TASK TO CARRY OUT |
Rewrite every line of the data below in full, offsetting each coordinate in the answers by adding 139 to it. Leave the pictures out.

----

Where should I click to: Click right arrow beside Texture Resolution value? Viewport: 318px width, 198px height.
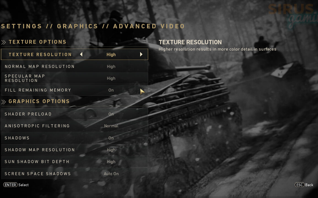click(x=141, y=54)
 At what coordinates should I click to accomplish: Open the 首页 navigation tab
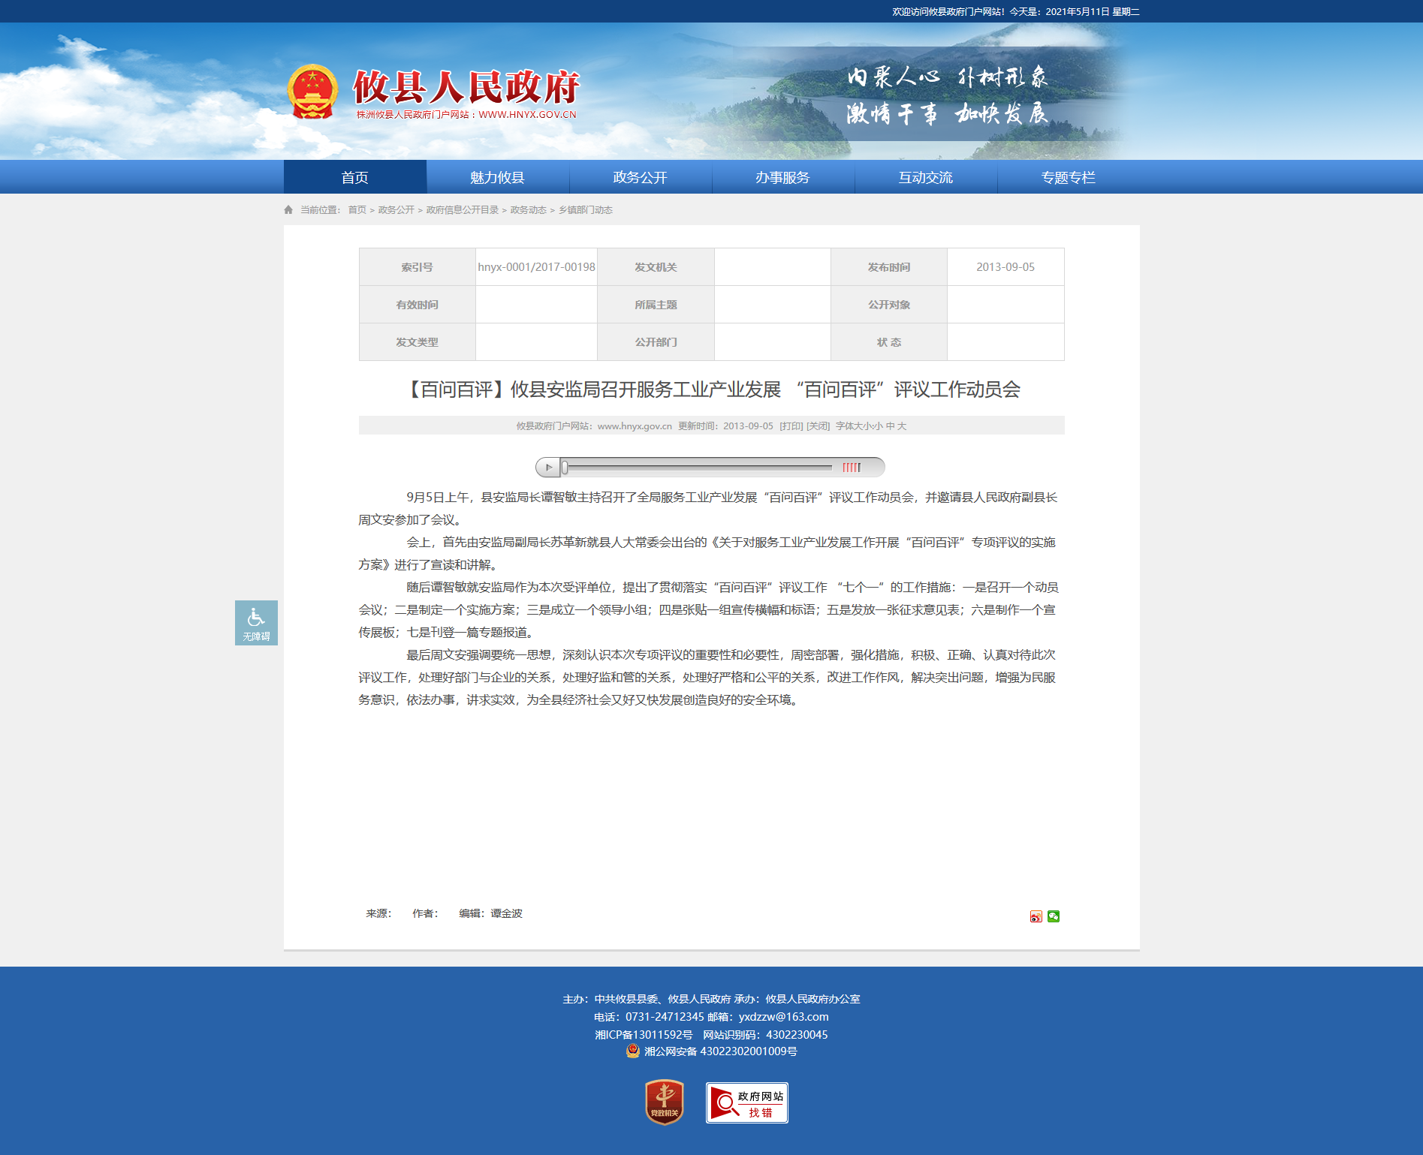[x=354, y=177]
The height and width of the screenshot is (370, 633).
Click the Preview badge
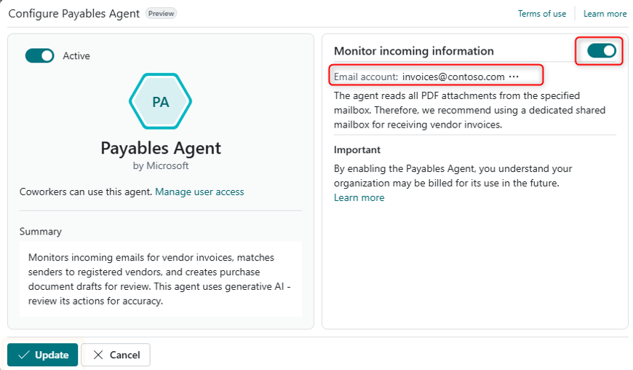point(161,13)
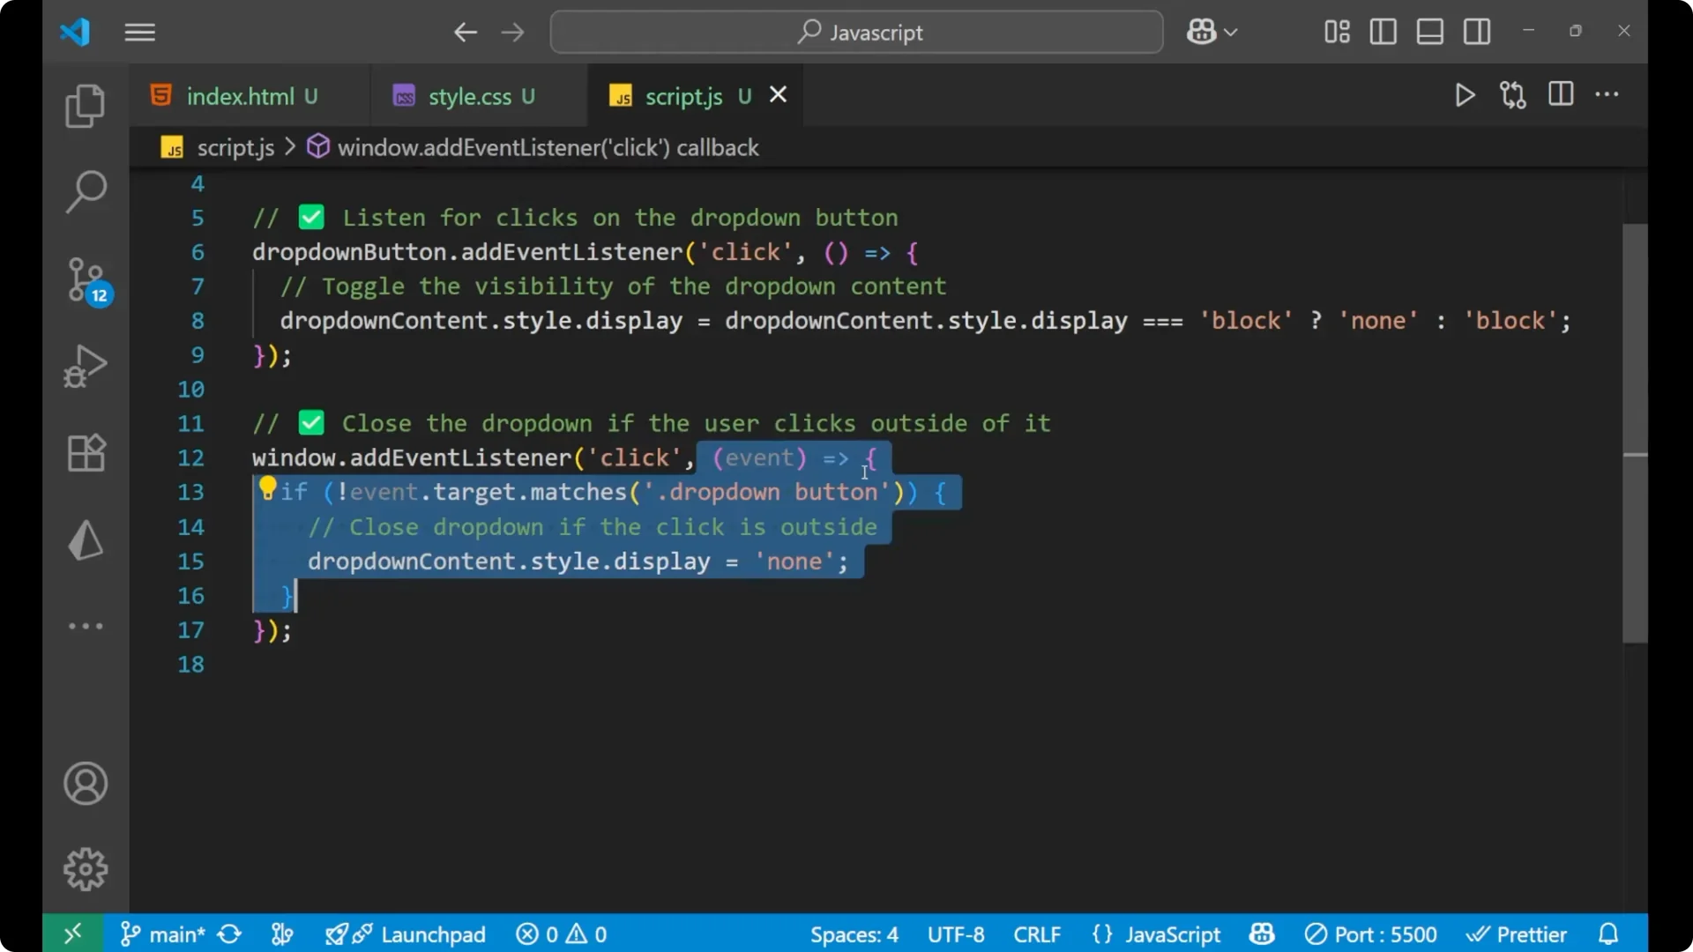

----

SOLUTION FOR THIS TASK |
Where should I click to: Click right arrow beside Texture Resolution value? Viewport: 318px width, 198px height.
click(x=280, y=193)
 At what coordinates should I click to accomplish: Open the 首页 navigation tab
[x=493, y=316]
The height and width of the screenshot is (370, 633).
Click the Preview badge
point(300,152)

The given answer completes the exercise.